We scanned 676 credit unions across every US state and DC to answer one question: when someone asks an AI model where to bank, does your institution come up. On July 6, 2026, we ran that scan for the first time as a standing index. The national average visibility score came back at 18.1 out of 100. The median is 13.5. Ninety-five percent of the institutions we scored, 95.1% precisely, fall below 50. The average state leader scores 52.5, and institutions appear in an average of 40.6% of the answers where they're relevant at all.

This is the first edition of the Atlas Instinct AI Visibility Index for credit unions. We built it because we kept getting asked the same question by credit union leadership teams: are we actually visible to the AI tools our members are starting to use instead of a search bar. Now there's a number attached to the answer.

The national picture

An average score of 18.1 out of 100 means most credit unions are not part of the conversation when AI models make a recommendation. The gap between the median (13.5) and the average (18.1) tells us the distribution is skewed by a small number of strong performers rather than a uniformly mediocre field. And the gap between the national average and the average state leader (52.5) is the more useful number for most institutions: it shows how much room exists between where you probably are and where the best-performing institution in your own state already sits.

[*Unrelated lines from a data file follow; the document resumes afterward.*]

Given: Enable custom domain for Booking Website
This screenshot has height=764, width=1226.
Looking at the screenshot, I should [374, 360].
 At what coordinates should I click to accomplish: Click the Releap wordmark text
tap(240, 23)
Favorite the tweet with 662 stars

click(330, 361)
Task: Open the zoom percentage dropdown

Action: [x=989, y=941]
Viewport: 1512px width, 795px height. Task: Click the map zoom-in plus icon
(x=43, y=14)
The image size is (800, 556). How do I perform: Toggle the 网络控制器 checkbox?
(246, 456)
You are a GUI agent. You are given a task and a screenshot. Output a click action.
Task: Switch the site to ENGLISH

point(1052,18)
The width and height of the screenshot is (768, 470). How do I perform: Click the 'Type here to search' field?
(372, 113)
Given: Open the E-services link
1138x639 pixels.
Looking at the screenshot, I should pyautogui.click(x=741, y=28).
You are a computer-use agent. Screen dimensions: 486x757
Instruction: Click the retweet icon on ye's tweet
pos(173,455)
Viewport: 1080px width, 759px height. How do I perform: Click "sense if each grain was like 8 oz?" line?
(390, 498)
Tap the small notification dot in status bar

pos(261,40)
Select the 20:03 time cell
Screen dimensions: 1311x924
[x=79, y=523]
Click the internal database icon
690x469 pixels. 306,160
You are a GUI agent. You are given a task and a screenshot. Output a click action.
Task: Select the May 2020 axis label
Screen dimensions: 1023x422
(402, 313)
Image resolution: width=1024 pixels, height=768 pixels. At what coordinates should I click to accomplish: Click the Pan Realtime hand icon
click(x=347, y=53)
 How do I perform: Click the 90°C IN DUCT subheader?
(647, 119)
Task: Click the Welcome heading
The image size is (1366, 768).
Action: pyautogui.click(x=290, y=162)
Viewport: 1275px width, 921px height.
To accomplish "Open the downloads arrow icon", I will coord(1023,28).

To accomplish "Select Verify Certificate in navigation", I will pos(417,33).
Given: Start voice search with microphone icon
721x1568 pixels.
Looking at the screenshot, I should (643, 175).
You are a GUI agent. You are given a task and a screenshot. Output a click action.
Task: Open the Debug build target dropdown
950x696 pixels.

Appearance rate matters as much as score. Across all 676 institutions, the average appearance rate is 40.6%, meaning the typical credit union we tracked shows up less than half the time it's a relevant answer to give.

Featured state: Vermont

Vermont posted the highest average visibility score of any state in this scan, at 32.6, ahead of New Hampshire (31.2), Alaska (29.0), Rhode Island (27.4), and Delaware (26.8). Here's the top six in Vermont:

Rank Institution City Visibility Score Appearance Rate
1 Vermont Federal Credit Union South Burlington 72 100%
2 EastRise Williston 56 100%
3 North Country Burlington 39 83%
4 Green Mountain South Burlington 35 100%
5 802 Credit Union Barre 24 50%
6 Heritage Family Rutland 23 50%

Small-state credit unions have an obvious advantage: less competition for the answer slot. Fewer institutions means fewer candidates the model has to choose among. But that alone doesn't explain a 72 or a 100% appearance rate. The Vermont leaders are also structurally legible: clear product pages, information organized in a way a model can extract without guessing. Less competition gets you into the running. Structure is what wins once you're there.

The surprising finding: famous but invisible

Size and reputation do not reliably translate into AI visibility, and this scan makes that concrete. Navy Federal Credit Union, the largest credit union in the country by assets, ranks second in its own home state of Virginia, with a visibility score of 39, behind Langley Federal Credit Union at 41. PenFed ranks 11th in Virginia, scoring 7 with a 17% appearance rate.

State Employees' Credit Union of North Carolina, the second largest credit union in the United States by assets, ranks 15th in its own state. Its visibility score is 3, with a 17% appearance rate. Coastal Credit Union (47) and Truliant (46) lead North Carolina instead, neither close to SECU in size.

Brand equity built over decades, offline, does not automatically transfer to AI visibility. That's a distinct system with its own rules, and this scan shows institutions large and small getting caught out by the gap.

What separates the leaders

This scan tells us who AI recommends. It doesn't tell us why on its own, so we pair it with our audit benchmark, a separate instrument that looks at what a site gives AI to work with in the first place. As of July 2026, across 424 evaluations covering 185 unique sites, we've found structured data implementation to be the single most common recommended fix, appearing in 85 of those audits, more than any other action. Accessibility is the weakest category overall, averaging 51 out of 100, and it fails outright (scoring under 40) on 43% of evaluations, 183 of 424.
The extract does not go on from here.